Re: [PATCH] netfs: Add retry stat counters

"Ihor Solodrai" <ihor.solodrai@xxxxxxxxx> · Mon, 10 Feb 2025 21:54:19 +0000

On 2/10/25 2:57 AM, David Howells wrote:
> Ihor Solodrai <ihor.solodrai@xxxxxxxxx> wrote:
>
>> I recommend trying to reproduce with steps I shared in my initial report:
>> https://lore.kernel.org/bpf/a7x33d4dnMdGTtRivptq6S1i8btK70SNBP2XyX_xwDAhLvgQoPox6FVBOkifq4eBinfFfbZlIkMZBe3QarlWTxoEtHZwJCZbNKtaqrR7PvI=@pm.me/
>>
>> I know it may not be very convenient due to all the CI stuff,
>
> That's an understatement. :-)
>
>> but you should be able to use it to iterate on the kernel source locally and
>> narrow down the problem.
>
> Can you share just the reproducer without all the docker stuff?  
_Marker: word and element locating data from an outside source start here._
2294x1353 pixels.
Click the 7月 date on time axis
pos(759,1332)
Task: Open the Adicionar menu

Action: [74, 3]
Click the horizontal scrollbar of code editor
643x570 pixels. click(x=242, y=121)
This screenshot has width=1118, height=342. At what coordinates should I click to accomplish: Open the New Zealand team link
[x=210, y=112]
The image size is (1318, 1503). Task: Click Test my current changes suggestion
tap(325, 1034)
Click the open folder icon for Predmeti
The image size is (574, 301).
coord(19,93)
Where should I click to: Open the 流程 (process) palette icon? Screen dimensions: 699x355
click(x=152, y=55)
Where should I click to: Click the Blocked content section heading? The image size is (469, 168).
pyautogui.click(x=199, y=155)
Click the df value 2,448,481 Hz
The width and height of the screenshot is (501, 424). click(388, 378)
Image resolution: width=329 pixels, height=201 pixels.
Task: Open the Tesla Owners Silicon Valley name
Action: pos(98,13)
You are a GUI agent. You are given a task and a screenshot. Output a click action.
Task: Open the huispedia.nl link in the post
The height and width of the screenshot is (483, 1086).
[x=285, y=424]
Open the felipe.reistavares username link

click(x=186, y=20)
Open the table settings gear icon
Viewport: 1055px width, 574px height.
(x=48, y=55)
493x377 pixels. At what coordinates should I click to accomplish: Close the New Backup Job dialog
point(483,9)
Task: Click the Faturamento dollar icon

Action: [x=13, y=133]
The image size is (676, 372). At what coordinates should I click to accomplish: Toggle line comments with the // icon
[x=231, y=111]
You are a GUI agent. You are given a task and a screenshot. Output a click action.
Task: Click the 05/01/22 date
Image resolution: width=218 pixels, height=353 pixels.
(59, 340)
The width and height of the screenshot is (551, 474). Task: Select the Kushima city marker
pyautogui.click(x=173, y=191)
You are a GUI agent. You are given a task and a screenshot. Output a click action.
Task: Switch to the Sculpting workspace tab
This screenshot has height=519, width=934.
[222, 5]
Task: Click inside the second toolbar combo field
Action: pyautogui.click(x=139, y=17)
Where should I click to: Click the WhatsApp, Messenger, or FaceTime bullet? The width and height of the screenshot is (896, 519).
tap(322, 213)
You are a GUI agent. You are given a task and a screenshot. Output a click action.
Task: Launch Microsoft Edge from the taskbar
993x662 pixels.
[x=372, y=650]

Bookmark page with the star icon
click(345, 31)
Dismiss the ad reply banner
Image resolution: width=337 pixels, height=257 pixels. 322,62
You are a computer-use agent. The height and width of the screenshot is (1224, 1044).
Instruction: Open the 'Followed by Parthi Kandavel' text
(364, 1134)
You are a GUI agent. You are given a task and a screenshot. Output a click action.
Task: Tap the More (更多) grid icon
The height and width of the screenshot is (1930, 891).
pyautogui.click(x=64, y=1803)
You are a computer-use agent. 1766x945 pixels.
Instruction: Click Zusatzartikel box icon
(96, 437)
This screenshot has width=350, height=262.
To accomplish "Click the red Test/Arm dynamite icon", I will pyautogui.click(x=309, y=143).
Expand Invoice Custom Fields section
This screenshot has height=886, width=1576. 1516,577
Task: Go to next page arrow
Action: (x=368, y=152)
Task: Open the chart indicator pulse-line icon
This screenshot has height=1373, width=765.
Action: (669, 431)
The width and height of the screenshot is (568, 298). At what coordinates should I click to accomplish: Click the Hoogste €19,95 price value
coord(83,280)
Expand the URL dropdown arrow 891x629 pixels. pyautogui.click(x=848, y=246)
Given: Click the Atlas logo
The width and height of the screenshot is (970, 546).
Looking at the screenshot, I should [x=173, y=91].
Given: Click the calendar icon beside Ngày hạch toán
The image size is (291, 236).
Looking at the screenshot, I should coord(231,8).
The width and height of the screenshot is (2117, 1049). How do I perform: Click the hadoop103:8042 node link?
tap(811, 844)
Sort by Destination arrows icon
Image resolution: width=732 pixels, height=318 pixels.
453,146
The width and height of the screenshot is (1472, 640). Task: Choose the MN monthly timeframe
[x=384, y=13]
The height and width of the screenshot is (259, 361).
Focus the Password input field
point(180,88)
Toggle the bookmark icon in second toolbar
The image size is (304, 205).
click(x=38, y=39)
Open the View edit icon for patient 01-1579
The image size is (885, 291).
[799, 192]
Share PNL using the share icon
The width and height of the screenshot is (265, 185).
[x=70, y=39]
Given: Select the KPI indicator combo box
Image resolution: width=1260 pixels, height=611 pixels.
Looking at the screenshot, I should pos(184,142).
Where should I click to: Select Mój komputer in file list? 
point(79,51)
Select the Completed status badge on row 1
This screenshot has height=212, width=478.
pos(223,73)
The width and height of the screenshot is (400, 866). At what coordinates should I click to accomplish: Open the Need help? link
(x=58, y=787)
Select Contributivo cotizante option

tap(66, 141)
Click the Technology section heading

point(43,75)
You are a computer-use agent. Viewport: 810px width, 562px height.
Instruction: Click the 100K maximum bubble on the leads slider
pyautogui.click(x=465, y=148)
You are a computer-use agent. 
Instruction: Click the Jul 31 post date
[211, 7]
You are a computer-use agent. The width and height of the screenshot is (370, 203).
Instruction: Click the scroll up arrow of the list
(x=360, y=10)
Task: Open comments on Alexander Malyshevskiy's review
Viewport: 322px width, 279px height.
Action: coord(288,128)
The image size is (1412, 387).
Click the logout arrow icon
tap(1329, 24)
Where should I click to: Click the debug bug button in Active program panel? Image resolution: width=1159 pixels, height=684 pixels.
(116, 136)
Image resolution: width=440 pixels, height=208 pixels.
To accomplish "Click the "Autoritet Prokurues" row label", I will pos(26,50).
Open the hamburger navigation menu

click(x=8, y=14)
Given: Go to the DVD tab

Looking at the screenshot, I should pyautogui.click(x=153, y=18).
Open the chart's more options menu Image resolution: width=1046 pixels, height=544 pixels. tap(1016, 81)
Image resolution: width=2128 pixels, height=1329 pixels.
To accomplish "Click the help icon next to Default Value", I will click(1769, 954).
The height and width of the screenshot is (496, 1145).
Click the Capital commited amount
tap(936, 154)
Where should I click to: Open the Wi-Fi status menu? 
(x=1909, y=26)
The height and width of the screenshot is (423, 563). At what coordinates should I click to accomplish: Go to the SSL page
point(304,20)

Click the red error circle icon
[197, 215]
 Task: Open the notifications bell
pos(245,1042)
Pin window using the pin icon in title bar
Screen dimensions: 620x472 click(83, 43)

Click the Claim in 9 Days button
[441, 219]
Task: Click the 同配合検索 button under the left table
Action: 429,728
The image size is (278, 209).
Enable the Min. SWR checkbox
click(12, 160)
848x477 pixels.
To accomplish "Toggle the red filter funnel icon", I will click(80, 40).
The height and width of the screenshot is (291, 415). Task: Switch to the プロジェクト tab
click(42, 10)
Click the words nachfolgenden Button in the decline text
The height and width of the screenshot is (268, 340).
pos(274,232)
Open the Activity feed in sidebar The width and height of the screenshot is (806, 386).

I wrote a couple of shell scripts with a gist of what's happening on
CI: build kernel, build selftests and run. You may try them.

Pull this branch from my github:
https://github.com/theihor/bpf/tree/netfs-debug

It's the kernel source in a broken state with the scripts.
Inlining the scripts here:

## ./reproducer.sh

#!/bin/bash

set -euo pipefail

export KBUILD_OUTPUT=$(realpath kbuild-output)
mkdir -p $KBUILD_OUTPUT

cp -f repro.config $KBUILD_OUTPUT/.config
make olddefconfig
make -j$(nproc) all
make -j$(nproc) headers

# apt install lsb-release wget software-properties-common gnupg
# bash -c "$(wget -O - https://apt.llvm.org/llvm.sh)"
export LLVM_VERSION=18

make -C tools/testing/selftests/bpf \
     CLANG=clang-${LLVM_VERSION} \
     LLC=llc-${LLVM_VERSION} \
     LLVM_STRIP=llvm-strip-${LLVM_VERSION} \
     -j$(nproc) test_progs-no_alu32

# wget https://github.com/danobi/vmtest/releases/download/v0.15.0/vmtest-x86_64
# chmod +x vmtest-x86_64
./vmtest-x86_64 -k $KBUILD_OUTPUT/$(make -s image_name) ./run-bpf-selftests.sh | tee test.log

## end of ./reproducer.sh

## ./run-bpf-selftests.sh

#!/bin/bash

/bin/mount bpffs /sys/fs/bpf -t bpf
ip link set lo up

echo 10 > /proc/sys/kernel/hung_task_timeout_secs
echo 1 >/sys/kernel/debug/tracing/events/netfs/netfs_read/enable
echo 1 >/sys/kernel/debug/tracing/events/netfs/netfs_write/enable
echo 1 >/sys/kernel/debug/tracing/events/netfs/netfs_write_iter/enable
echo 1 >/sys/kernel/debug/tracing/events/netfs/netfs_rreq/enable
echo 1 >/sys/kernel/debug/tracing/events/netfs/netfs_rreq_ref/enable
echo 1 >/sys/kernel/debug/tracing/events/netfs/netfs_sreq/enable
echo 1 >/sys/kernel/debug/tracing/events/netfs/netfs_sreq_ref/enable
echo 1 >/sys/kernel/debug/tracing/events/netfs/netfs_failure/enable

function tail_proc {
    src=$1
    dst=$2
    echo -n > $dst
    while true; do
        echo >> $dst
        cat $src >> $dst
        sleep 1
    done
}
export -f tail_proc

nohup bash -c 'tail_proc /proc/fs/netfs/stats netfs-stats.log' & disown
nohup bash -c 'tail_proc /proc/fs/netfs/requests netfs-requests.log' & disown
nohup bash -c 'trace-cmd show -p > trace-cmd.log' & disown

cd tools/testing/selftests/bpf
./test_progs-no_alu32

## end of ./run-bpf-selftests.sh

One of the reasons for suggesting docker is that all the dependencies
are pre-packaged in the image, and so the environment is pretty close
to the actual CI environment. With only shell scripts you will have to
detect and install missing dependencies on your system and hope
package versions are more or less the same and don't affect the issue.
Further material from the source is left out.